## [What to work on]
A – Copy the interview below word for word, between "Mary Agnes:        Yeah, that" and "have done, right?", inclusive.
B – Answer from the interview below:
(i) What does Susan name as the bravest thing after Kyle passed away?
(ii) Whom did Kyle call Granny?
(iii) Who conducted the interview?
** Begin Given passage **
Brave – Interview

Brave…An Interview of Susan B Mead by Mary Agnes Antonopoulos

Mary Agnes:        What was the bravest thing that happened after Kyle passed away, Susan?

Susan:                     Getting in the limo and following.

Mary Agnes:        Getting in the limo and following. You mean the hearse?

Susan:                     Yes.

Mary Agnes:        Yeah, that was brave.

Susan:                     That was hard.

Mary Agnes:        That was hard. What’d you want to do instead?

Susan:                     Get a party going with all the people he loved.

Mary Agnes:        That’s what he would have done, right?

Susan:                     That’s what he would of done, and he would have been saying, “Shake your booty, come on. Hey Mammoo, how are you? Let’s go party! Shake your booty!”

That’s what he would call and tell me. He would call his granny (he called his best friend’s grandmother Granny) and say, “Hey Mammoo, how are you? Let’s go party! Shake your booty!”

Mary Agnes:        That’s funny.

Susan:                     Yeah, he was FUN and funny like that.

Mary Agnes:        What was the bravest you had to do with other people… because people have a tendency to get it wrong around death.

Susan:                     That’s a really good question. I think brave is forging a new path when you don’t know where you’re going period and being willing to feel your way along until you get to solid ground. I think that’s a good definition for brave. You might not know exactly where you’re going but you figure it out along the way. Even if you have just a tiny light shining, it’s like, “Somebody else has done this, I can too. Let me go that way.”
** End Given passage **
** Begin Dataset content **
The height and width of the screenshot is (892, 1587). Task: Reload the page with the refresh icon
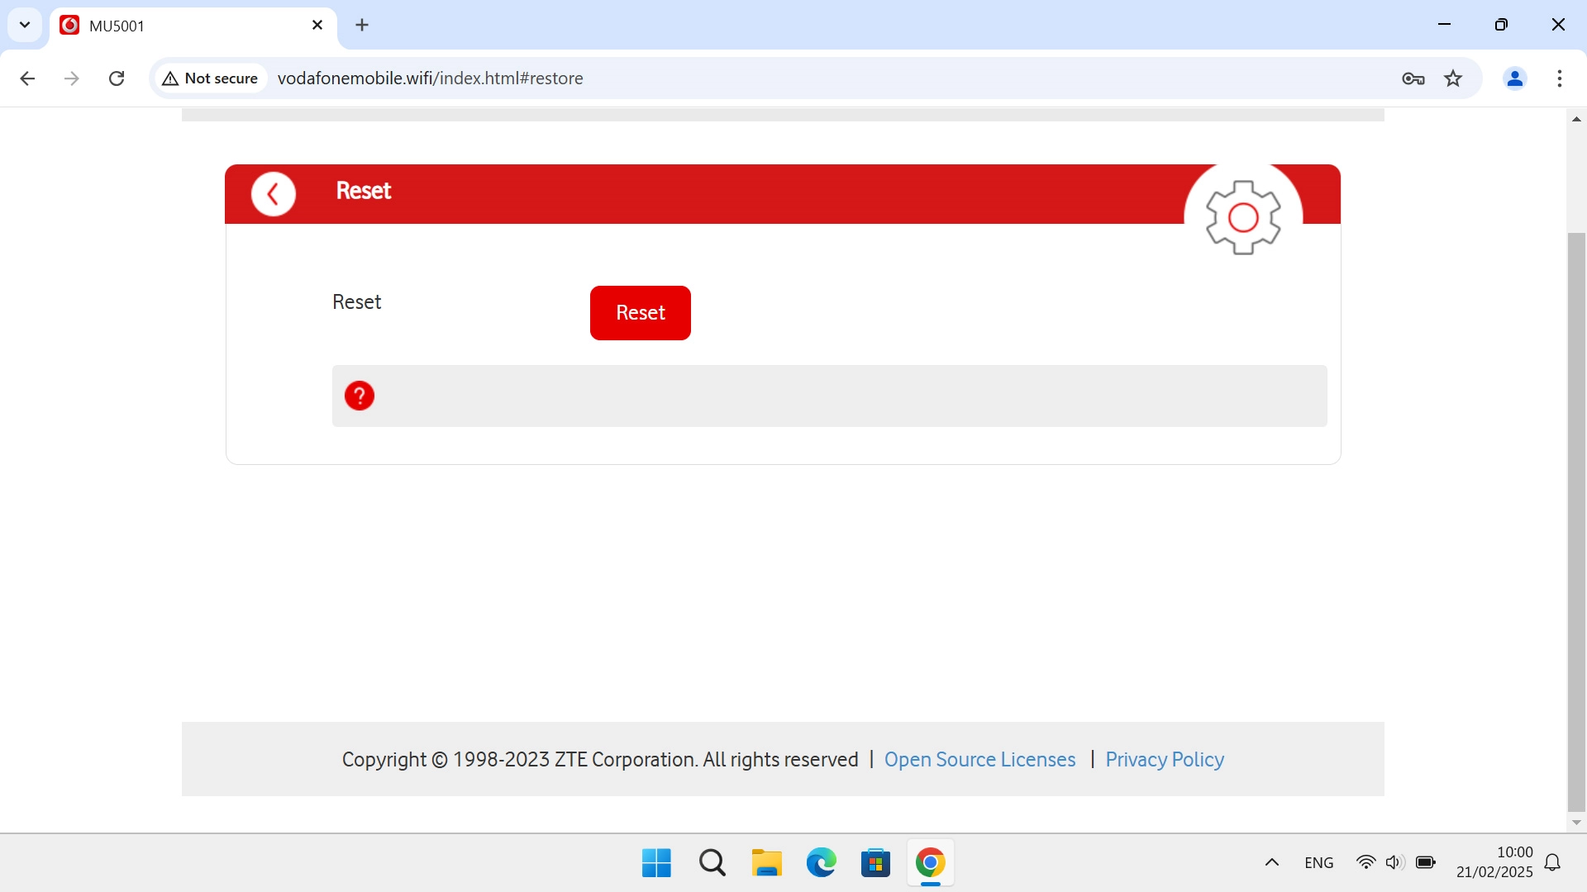coord(117,78)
** End Dataset content **
## [Answers given]
A –
Mary Agnes:        Yeah, that was brave.

Susan:                     That was hard.

Mary Agnes:        That was hard. What’d you want to do instead?

Susan:                     Get a party going with all the people he loved.

Mary Agnes:        That’s what he would have done, right?

B –
(i) Getting in the limo and following the hearse.
(ii) His best friend's grandmother.
(iii) Mary Agnes Antonopoulos.